Building
Digital Excellence
From pixel-perfect interfaces to raw infrastructure. A Product Engineer with an Architect's vision.
Rafhael Marsigli
"Technology isn't just about using the latest stack; it's about solving problems. Good software is predictable for those who maintain it and invisible to those who use it. Complexity should reside in the code, not in the user's life."
The Journey
From Coder to Product Engineer
My technical evolution wasn't linear; it was cumulative. I started out curious about putting pixels on a screen, but quickly realized that a beautiful layout cannot sustain an unstable system. Over the years, I moved from being just a "coder" to becoming a Product Engineer with an Architect's vision.
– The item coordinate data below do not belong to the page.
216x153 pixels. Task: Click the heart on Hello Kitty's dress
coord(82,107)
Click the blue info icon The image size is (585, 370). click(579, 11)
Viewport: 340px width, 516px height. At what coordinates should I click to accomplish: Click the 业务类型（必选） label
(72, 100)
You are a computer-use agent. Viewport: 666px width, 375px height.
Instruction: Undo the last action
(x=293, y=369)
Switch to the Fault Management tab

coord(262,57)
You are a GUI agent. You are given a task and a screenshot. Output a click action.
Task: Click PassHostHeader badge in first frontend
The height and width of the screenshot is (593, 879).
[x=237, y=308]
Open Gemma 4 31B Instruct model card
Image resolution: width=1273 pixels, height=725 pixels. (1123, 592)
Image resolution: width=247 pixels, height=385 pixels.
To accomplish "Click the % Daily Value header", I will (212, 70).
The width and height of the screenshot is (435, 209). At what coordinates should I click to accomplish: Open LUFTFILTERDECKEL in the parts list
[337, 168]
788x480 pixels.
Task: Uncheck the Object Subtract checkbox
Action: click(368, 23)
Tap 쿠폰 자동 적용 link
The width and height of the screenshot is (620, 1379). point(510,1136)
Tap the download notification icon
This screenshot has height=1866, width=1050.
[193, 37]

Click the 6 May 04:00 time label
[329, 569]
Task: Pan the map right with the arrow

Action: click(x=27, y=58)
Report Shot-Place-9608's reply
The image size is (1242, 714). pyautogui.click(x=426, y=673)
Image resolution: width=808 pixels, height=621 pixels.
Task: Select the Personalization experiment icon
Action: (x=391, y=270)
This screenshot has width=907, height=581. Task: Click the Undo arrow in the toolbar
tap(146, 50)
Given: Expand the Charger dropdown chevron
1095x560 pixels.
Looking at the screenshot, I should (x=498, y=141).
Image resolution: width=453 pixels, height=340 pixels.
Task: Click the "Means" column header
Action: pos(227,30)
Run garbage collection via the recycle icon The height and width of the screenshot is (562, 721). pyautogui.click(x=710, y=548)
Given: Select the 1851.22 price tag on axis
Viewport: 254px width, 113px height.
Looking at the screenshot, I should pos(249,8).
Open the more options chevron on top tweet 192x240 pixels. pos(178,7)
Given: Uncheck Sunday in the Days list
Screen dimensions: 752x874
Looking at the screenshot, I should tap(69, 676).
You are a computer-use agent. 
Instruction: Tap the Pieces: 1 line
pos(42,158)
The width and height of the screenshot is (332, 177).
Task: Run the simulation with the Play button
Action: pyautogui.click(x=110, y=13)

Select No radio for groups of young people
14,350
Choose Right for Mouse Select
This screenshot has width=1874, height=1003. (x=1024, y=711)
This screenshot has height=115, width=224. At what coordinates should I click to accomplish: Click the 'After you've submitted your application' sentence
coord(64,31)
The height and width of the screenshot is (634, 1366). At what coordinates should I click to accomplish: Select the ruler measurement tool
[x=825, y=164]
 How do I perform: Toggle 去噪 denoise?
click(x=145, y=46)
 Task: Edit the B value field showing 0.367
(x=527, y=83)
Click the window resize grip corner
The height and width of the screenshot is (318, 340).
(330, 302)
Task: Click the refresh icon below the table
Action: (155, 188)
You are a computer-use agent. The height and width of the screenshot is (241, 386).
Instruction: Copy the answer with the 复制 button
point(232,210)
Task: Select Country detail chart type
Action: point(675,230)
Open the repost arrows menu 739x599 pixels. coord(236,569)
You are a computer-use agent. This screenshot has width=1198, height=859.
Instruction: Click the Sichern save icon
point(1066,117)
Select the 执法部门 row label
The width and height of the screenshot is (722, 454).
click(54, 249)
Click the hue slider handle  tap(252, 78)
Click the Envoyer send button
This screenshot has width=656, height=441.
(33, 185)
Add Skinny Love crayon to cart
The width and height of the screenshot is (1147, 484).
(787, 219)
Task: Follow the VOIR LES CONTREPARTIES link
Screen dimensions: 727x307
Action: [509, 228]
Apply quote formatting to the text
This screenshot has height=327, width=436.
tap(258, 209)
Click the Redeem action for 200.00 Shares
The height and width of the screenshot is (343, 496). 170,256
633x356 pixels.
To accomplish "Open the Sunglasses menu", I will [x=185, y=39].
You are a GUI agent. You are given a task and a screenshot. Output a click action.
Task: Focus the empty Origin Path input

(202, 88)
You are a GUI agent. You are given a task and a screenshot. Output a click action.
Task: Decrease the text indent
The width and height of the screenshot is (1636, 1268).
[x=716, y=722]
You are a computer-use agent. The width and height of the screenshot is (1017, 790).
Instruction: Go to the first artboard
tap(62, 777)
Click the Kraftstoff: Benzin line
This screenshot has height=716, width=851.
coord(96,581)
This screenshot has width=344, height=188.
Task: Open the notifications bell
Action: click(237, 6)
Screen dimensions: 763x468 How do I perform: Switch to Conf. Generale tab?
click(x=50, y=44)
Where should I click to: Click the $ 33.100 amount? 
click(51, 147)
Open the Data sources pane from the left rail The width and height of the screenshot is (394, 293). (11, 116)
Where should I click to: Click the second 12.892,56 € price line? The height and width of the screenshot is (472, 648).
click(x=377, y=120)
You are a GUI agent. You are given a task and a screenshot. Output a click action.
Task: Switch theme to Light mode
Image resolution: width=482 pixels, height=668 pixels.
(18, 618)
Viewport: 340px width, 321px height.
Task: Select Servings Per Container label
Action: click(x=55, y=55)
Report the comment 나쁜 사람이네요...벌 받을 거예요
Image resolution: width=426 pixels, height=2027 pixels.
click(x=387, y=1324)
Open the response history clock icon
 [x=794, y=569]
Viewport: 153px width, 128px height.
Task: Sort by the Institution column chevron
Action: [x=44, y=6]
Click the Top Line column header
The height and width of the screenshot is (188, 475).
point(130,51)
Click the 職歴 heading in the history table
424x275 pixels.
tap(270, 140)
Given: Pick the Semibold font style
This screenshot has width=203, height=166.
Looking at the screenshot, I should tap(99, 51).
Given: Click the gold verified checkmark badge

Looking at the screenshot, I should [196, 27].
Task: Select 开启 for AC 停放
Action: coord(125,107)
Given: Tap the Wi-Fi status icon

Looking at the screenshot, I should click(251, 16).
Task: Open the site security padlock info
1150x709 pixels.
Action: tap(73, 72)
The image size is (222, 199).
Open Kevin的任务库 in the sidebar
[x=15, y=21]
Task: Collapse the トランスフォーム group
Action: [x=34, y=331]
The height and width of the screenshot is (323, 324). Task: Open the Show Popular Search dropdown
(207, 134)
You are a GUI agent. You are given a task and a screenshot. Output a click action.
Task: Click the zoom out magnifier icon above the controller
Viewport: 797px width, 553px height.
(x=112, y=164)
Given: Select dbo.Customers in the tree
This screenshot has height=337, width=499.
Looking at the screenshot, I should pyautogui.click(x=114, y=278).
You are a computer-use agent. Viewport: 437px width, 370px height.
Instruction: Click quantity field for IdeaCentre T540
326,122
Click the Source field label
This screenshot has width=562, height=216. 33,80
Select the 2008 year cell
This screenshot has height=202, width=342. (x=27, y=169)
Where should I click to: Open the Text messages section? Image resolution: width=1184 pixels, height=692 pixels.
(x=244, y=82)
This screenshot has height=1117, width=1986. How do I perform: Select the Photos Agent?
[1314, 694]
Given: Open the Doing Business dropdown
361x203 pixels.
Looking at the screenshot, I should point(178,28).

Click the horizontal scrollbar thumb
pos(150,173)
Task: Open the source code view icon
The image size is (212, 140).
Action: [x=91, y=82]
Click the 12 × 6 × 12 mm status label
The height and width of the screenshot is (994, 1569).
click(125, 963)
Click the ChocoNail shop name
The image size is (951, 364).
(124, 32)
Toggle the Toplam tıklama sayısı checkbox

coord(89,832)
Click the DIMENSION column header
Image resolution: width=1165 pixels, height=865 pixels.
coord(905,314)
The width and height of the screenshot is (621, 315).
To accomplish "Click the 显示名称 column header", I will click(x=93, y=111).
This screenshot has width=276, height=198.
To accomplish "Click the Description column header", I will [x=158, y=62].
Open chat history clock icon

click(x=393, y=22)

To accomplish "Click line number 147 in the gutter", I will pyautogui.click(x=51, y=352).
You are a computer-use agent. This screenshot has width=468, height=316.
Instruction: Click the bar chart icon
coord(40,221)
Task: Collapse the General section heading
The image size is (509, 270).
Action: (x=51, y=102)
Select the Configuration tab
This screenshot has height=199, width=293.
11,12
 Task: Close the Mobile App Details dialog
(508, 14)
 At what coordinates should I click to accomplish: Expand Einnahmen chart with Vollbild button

I have worked on every front: from fine-tuning pixel-perfect interfaces to configuring raw infrastructure on self-hosted servers. This "Full Cycle" experience stripped away the glamour and replaced it with pragmatism. Today, when I design an architecture, I don't just think about textbook theory—I think about how it will behave in production, how it will be debugged, and what it will cost to scale. I don't sell silver bullets; I build systems that stand up.
Philosophy & Approach
Technical Pragmatism
Software architecture is, essentially, the management of trade-offs. There is no "best technology," only the right tool for the business's current context.
I avoid over-engineering just as much as I avoid spaghetti code. If we need a fast MVP, we use tools that accelerate delivery. If the focus is critical performance and scale, we design decoupled microservices and optimize queries.
I use Clean Architecture and DDD concepts not as religious rules, but as guides to keep the codebase healthy. My goal is to deliver software that generates value today without creating a maintenance nightmare for the team tomorrow.